DATA RECORDS:
•••

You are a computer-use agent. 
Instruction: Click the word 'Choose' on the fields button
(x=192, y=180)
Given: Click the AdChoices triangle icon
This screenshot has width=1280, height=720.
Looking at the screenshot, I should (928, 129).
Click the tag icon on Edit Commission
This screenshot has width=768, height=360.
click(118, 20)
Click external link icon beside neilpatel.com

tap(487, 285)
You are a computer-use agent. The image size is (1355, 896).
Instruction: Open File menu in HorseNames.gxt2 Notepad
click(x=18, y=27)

•••

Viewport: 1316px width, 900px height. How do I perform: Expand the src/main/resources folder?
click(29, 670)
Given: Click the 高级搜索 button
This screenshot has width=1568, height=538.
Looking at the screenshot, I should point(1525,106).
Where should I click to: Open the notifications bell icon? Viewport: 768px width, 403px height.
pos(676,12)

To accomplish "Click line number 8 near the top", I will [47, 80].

•••

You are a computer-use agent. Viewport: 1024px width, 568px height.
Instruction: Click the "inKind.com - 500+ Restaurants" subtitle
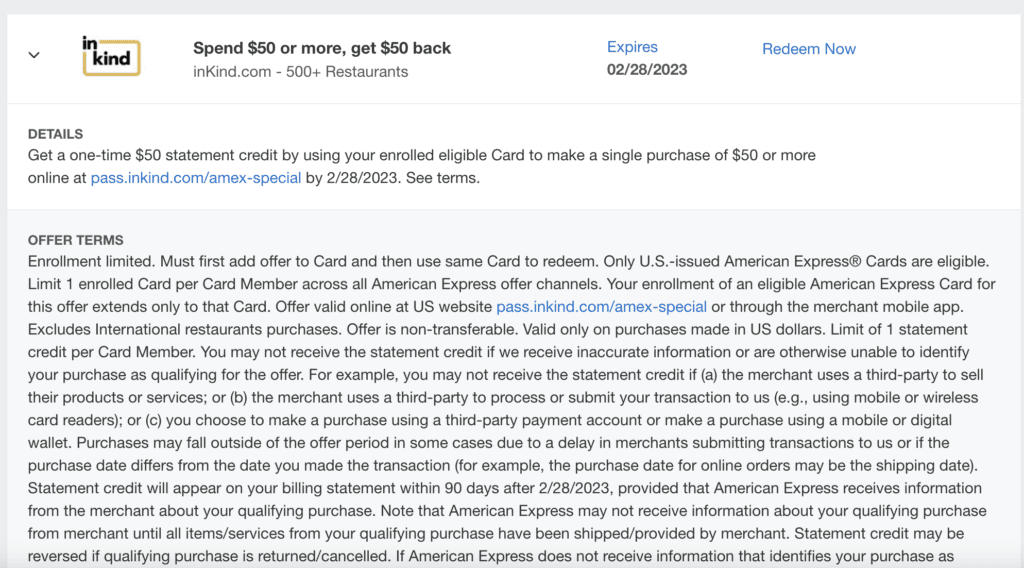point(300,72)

•••

Filter the entries down to the lines with the word "Given" in them.

Given: Click the AdChoices triangle icon
Given: Click the 高级搜索 button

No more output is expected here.